TASK DETAILS => Up to and including the line containing "agent. This screenshot has width=1400, height=854.", set down each line of the entries below exactly, starting from the first, and leave out the rest.

SOURCE DATA =>
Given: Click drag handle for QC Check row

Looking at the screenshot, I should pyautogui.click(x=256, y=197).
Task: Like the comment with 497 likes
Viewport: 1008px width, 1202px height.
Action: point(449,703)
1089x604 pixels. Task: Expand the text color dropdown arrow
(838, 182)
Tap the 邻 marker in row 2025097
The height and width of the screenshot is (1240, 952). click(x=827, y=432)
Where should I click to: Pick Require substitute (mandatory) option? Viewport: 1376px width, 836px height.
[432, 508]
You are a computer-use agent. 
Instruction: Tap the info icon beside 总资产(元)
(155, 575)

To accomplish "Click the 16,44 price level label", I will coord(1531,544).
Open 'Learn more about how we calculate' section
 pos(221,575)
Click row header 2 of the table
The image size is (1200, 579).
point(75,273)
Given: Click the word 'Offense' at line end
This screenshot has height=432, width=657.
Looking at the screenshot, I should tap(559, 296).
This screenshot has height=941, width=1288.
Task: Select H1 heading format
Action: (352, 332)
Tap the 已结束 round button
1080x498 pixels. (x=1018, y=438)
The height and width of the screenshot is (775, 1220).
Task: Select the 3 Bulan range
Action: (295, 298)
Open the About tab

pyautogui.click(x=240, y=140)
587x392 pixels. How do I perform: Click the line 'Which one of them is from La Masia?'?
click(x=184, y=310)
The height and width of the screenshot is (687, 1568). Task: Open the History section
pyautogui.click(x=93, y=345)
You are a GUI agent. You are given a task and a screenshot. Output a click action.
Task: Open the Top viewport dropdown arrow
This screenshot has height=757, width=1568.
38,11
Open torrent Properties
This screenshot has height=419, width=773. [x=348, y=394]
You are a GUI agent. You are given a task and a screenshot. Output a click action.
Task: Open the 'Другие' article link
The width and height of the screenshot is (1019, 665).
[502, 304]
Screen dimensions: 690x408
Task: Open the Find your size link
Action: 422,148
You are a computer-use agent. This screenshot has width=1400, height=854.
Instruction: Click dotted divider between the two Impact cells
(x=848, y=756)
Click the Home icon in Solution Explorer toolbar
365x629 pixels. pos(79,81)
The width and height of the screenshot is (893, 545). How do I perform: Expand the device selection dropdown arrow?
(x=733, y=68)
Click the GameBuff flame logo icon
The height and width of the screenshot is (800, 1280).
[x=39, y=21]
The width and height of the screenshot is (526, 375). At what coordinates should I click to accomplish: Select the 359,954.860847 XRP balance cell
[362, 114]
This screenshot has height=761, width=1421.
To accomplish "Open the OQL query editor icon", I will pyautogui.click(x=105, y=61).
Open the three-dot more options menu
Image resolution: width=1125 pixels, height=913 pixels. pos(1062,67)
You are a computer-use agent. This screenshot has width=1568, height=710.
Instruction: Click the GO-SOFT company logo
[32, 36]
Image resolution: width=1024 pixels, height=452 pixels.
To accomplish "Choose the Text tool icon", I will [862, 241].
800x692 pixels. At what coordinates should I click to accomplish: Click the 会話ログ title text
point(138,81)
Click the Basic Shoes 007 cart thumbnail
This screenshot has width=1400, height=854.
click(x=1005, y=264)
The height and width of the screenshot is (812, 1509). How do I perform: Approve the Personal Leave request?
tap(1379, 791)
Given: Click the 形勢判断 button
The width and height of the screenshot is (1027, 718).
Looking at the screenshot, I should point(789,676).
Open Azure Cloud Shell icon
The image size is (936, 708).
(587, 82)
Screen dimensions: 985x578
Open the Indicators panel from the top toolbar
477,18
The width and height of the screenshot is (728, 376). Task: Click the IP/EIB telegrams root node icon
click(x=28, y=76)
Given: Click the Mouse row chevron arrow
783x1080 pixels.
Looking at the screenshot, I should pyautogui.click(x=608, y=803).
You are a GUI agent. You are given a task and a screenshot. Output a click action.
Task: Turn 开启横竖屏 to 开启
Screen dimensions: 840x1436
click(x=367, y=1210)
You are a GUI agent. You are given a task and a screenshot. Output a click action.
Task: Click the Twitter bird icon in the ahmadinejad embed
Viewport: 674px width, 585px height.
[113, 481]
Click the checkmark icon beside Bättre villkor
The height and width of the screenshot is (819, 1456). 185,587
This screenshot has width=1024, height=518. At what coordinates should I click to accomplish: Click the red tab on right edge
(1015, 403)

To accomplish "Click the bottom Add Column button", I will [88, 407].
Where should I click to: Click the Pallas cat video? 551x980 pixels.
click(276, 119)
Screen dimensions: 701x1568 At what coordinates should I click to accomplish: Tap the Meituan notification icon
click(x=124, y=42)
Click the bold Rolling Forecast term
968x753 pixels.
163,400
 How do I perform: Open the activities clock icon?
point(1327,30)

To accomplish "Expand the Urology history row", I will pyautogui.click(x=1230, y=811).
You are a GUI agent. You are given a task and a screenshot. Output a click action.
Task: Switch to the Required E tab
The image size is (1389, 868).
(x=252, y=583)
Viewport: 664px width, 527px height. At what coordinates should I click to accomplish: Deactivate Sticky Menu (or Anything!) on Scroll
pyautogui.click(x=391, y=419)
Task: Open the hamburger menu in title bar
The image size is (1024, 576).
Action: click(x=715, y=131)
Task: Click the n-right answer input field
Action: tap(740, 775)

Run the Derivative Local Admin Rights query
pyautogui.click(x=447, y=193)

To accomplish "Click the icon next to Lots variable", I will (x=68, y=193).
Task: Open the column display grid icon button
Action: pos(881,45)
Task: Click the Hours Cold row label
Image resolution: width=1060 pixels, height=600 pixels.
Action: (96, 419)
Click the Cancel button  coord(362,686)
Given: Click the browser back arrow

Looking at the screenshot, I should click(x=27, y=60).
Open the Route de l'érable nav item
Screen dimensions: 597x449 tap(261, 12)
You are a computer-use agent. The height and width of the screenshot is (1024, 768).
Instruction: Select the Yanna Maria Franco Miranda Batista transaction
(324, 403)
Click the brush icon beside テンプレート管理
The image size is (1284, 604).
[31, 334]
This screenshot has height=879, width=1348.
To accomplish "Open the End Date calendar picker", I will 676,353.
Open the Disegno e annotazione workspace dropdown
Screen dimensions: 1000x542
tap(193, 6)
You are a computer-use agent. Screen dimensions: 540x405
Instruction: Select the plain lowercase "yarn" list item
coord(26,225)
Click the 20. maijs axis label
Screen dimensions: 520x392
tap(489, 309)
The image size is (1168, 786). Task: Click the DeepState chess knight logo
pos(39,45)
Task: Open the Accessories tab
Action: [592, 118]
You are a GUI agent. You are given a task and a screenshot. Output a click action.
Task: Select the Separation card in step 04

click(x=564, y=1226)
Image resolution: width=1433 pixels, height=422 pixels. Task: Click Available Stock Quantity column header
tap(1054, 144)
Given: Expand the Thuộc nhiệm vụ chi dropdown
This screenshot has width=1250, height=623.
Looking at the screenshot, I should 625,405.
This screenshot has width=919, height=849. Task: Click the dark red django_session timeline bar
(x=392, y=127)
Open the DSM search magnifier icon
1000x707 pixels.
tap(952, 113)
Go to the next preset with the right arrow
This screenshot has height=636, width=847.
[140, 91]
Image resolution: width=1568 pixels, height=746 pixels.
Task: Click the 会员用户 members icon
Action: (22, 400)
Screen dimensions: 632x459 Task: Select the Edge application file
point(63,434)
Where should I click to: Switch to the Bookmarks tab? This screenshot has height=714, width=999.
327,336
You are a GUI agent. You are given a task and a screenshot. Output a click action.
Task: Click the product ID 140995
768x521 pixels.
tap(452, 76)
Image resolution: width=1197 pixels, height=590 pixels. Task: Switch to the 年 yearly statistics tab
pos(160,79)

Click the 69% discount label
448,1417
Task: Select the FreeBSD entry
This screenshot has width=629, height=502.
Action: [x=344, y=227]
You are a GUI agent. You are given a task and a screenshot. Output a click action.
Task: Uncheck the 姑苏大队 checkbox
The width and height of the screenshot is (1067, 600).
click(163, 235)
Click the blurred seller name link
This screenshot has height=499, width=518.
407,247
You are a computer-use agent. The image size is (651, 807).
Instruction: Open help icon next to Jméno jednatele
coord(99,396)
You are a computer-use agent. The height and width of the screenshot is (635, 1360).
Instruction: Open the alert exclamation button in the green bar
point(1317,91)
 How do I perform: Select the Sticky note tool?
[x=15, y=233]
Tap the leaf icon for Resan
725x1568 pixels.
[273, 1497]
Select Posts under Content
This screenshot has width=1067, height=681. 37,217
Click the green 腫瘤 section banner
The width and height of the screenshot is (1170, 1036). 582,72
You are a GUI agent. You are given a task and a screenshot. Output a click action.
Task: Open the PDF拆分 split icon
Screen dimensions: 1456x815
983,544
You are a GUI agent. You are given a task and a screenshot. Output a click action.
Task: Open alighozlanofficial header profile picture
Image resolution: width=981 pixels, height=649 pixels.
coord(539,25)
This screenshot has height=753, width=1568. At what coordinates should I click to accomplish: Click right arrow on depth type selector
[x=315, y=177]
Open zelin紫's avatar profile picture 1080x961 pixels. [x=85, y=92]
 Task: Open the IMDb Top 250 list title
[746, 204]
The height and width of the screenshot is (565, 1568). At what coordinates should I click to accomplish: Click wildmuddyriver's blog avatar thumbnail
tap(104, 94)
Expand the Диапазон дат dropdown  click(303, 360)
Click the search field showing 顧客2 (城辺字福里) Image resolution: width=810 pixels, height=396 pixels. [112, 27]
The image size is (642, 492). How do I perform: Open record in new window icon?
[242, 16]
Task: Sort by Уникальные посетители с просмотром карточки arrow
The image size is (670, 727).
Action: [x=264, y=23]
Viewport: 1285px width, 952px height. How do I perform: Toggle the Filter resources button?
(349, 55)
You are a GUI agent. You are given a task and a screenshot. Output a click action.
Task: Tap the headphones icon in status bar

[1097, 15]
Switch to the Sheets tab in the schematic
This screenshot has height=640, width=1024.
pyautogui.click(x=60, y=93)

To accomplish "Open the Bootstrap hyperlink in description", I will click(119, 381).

SOLUTION TO THE EXERCISE =>
Given: Click drag handle for QC Check row

Looking at the screenshot, I should pyautogui.click(x=256, y=197).
Task: Like the comment with 497 likes
Viewport: 1008px width, 1202px height.
Action: point(449,703)
1089x604 pixels. Task: Expand the text color dropdown arrow
(838, 182)
Tap the 邻 marker in row 2025097
The height and width of the screenshot is (1240, 952). click(x=827, y=432)
Where should I click to: Pick Require substitute (mandatory) option? Viewport: 1376px width, 836px height.
[432, 508]
You are a computer-use agent. 
Instruction: Tap the info icon beside 总资产(元)
(155, 575)

To accomplish "Click the 16,44 price level label", I will coord(1531,544).
Open 'Learn more about how we calculate' section
 pos(221,575)
Click row header 2 of the table
The image size is (1200, 579).
point(75,273)
Given: Click the word 'Offense' at line end
This screenshot has height=432, width=657.
Looking at the screenshot, I should tap(559, 296).
This screenshot has height=941, width=1288.
Task: Select H1 heading format
Action: (352, 332)
Tap the 已结束 round button
1080x498 pixels. (x=1018, y=438)
The height and width of the screenshot is (775, 1220).
Task: Select the 3 Bulan range
Action: (295, 298)
Open the About tab

pyautogui.click(x=240, y=140)
587x392 pixels. How do I perform: Click the line 'Which one of them is from La Masia?'?
click(x=184, y=310)
The height and width of the screenshot is (687, 1568). Task: Open the History section
pyautogui.click(x=93, y=345)
You are a GUI agent. You are given a task and a screenshot. Output a click action.
Task: Open the Top viewport dropdown arrow
This screenshot has height=757, width=1568.
38,11
Open torrent Properties
This screenshot has height=419, width=773. [x=348, y=394]
You are a GUI agent. You are given a task and a screenshot. Output a click action.
Task: Open the 'Другие' article link
The width and height of the screenshot is (1019, 665).
[502, 304]
Screen dimensions: 690x408
Task: Open the Find your size link
Action: 422,148
You are a computer-use agent. This screenshot has width=1400, height=854.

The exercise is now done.